PD-L1 expression and association with malignant behavior in pheochromocytomas/paragangliomas

Abstract

The immunosuppressive effect of the programmed death (PD)–1/PD-L1 pathway plays an important role in the treatment of a variety of tumors, such as lung and breast cancer, but there is little literature about PD-1/PD-L1 in pheochromocytomas/paragangliomas (PCCs/PGLs). We explored the relationship of PD-L1 and malignant behavior in 77 cases of PCC/PGL using immunohistochemistry (IHC) to assess protein expression and RNAscope to detect mRNA expression in 20 cases. The IHC data showed that 59.74% of the PCCs/PGLs expressed PD-L1, and the extent of expression was highly correlated with Ki-67 (P =.019) and hypertension (P =.013) but not with age, sex, tumor size, capsular invasion, tumor necrosis, relapse/distant metastasis, secretion of noradrenaline/adrenaline/dopamine, or diabetes mellitus.
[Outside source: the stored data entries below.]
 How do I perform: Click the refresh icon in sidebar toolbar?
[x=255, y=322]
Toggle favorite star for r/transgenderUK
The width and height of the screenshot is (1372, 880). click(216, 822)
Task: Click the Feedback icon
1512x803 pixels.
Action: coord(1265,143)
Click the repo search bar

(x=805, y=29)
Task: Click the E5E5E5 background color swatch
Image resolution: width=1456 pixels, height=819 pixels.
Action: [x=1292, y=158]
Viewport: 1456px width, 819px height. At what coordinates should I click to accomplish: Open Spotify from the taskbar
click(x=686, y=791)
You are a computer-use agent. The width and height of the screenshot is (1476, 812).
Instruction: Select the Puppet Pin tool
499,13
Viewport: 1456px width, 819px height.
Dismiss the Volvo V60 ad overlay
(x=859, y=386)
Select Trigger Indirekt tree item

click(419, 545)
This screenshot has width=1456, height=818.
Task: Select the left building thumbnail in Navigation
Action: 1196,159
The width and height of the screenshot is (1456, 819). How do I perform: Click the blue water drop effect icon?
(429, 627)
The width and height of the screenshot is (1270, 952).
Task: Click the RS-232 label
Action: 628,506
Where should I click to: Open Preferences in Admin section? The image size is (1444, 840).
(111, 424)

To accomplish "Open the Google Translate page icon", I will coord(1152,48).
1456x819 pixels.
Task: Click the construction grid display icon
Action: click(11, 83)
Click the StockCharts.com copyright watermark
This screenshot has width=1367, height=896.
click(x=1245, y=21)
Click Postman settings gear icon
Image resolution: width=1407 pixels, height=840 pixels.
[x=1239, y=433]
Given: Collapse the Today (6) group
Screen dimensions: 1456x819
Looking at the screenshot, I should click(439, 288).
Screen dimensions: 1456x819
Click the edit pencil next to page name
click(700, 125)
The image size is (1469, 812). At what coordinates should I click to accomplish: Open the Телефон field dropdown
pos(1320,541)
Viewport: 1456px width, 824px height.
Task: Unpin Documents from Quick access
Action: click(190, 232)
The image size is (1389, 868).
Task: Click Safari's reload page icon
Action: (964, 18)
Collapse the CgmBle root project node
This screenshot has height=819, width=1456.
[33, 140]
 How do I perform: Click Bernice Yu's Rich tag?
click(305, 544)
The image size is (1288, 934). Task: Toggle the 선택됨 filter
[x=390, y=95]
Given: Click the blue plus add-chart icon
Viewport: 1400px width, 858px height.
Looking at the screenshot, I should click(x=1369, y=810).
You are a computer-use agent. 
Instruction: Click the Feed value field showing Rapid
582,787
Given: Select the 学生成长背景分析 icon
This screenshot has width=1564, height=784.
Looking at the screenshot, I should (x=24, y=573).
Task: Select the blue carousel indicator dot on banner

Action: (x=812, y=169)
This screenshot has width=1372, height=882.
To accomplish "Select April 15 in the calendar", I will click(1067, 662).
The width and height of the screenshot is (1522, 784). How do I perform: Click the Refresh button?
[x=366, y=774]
In addition, we found an excellent correlation of PD-L1 mRNA and protein expression with a κ coefficient of 0.828, and further stratification of the IHC and RNAscope findings showed high consistency (Pearson coefficient 0.753). The correlation of PD-L1 and Ki-67 indicated that PD-L1 could be considered a malignant proliferation biomarker for PCCs/PGLs, which would be a putative biomarker for anti–PD-L1 therapies.